### WHAT THE TASK REQUIRES
Repeat the lines of the material below exactly, beginning at the one with "This screenshot has width=2576, height=982." and stopping after the last.

### THE DATA
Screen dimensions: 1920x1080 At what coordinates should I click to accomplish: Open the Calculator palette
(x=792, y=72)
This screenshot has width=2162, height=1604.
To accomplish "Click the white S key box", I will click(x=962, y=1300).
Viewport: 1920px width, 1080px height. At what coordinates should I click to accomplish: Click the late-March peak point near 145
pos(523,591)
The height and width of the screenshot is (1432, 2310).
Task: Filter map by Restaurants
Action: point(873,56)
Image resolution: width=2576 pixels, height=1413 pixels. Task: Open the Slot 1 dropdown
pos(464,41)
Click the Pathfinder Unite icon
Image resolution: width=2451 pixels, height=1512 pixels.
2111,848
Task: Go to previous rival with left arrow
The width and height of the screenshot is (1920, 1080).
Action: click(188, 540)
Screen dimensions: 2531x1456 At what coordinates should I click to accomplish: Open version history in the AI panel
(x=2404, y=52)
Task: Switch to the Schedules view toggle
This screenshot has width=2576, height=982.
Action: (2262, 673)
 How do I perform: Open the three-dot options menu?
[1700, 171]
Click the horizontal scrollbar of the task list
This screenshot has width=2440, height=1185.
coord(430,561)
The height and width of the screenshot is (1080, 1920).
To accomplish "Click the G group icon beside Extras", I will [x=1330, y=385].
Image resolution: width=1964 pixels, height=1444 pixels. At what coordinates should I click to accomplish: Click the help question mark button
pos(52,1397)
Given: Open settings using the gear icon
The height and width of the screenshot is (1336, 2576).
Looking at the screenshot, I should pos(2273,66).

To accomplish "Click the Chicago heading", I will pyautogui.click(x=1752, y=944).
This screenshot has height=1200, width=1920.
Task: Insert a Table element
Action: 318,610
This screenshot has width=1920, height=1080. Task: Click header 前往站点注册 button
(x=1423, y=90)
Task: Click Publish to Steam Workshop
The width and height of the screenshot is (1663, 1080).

### TASK RESULT
This screenshot has width=2576, height=982.
Action: (2262, 673)
 How do I perform: Open the three-dot options menu?
[1700, 171]
Click the horizontal scrollbar of the task list
This screenshot has width=2440, height=1185.
coord(430,561)
The height and width of the screenshot is (1080, 1920).
To accomplish "Click the G group icon beside Extras", I will [x=1330, y=385].
Image resolution: width=1964 pixels, height=1444 pixels. At what coordinates should I click to accomplish: Click the help question mark button
pos(52,1397)
Given: Open settings using the gear icon
The height and width of the screenshot is (1336, 2576).
Looking at the screenshot, I should pos(2273,66).

To accomplish "Click the Chicago heading", I will pyautogui.click(x=1752, y=944).
This screenshot has height=1200, width=1920.
Task: Insert a Table element
Action: 318,610
This screenshot has width=1920, height=1080. Task: Click header 前往站点注册 button
(x=1423, y=90)
Task: Click Publish to Steam Workshop
The width and height of the screenshot is (1663, 1080).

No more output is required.